◆ YOUR OBJECTIVE: Of the lines in the data below, write out exactly those from the one holding "This screenshot has height=819, width=1456." through the one holding "Click the green", both included.

◆ Stored items:
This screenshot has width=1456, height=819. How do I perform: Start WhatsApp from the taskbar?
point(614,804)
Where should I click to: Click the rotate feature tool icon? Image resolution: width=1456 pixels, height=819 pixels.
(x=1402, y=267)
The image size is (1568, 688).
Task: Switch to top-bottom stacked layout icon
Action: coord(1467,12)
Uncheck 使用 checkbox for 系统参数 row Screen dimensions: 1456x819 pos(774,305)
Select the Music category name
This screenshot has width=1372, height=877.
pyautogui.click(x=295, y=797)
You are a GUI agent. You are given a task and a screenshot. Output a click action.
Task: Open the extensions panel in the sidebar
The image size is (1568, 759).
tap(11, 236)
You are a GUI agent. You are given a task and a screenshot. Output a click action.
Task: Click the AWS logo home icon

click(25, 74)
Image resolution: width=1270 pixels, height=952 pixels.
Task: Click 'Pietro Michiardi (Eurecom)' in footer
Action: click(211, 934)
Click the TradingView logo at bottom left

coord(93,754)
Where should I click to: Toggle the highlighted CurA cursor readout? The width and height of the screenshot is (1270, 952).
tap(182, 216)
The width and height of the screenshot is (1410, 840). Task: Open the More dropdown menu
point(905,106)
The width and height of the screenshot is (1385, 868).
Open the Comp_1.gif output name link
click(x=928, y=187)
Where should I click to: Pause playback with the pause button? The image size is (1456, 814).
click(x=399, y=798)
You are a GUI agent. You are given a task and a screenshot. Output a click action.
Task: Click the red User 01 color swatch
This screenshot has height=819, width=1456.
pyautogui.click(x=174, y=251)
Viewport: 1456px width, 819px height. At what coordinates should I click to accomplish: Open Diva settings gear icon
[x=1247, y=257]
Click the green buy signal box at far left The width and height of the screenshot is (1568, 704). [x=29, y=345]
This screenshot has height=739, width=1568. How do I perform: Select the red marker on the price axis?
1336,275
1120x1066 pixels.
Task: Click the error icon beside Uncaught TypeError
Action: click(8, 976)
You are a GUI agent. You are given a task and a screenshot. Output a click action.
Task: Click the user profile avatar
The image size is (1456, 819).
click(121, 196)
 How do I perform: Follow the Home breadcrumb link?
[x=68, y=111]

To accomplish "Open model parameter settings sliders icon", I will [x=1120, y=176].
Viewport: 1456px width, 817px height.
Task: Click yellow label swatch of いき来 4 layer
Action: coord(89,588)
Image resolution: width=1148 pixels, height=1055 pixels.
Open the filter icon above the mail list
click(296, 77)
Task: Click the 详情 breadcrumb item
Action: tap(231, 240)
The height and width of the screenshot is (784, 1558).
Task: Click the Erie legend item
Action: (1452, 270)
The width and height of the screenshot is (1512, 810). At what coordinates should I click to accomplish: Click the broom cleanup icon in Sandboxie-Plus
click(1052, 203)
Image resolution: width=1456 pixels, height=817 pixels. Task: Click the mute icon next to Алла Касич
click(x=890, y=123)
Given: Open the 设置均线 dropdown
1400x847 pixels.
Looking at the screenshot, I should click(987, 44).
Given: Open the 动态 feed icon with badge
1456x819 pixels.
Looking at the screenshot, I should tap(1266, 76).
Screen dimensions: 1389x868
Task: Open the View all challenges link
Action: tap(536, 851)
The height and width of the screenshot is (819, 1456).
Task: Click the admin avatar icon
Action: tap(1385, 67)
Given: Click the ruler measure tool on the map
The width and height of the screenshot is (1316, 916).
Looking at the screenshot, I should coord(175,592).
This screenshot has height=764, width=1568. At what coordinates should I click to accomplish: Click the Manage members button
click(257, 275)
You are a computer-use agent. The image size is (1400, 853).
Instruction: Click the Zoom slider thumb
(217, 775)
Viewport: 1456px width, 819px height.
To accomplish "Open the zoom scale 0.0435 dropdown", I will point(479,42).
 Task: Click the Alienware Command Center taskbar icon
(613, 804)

◆ RESPONSE TO THE TASK:
This screenshot has height=819, width=1456.
pyautogui.click(x=174, y=251)
Viewport: 1456px width, 819px height. At what coordinates should I click to accomplish: Open Diva settings gear icon
[x=1247, y=257]
Click the green buy signal box at far left The width and height of the screenshot is (1568, 704). [x=29, y=345]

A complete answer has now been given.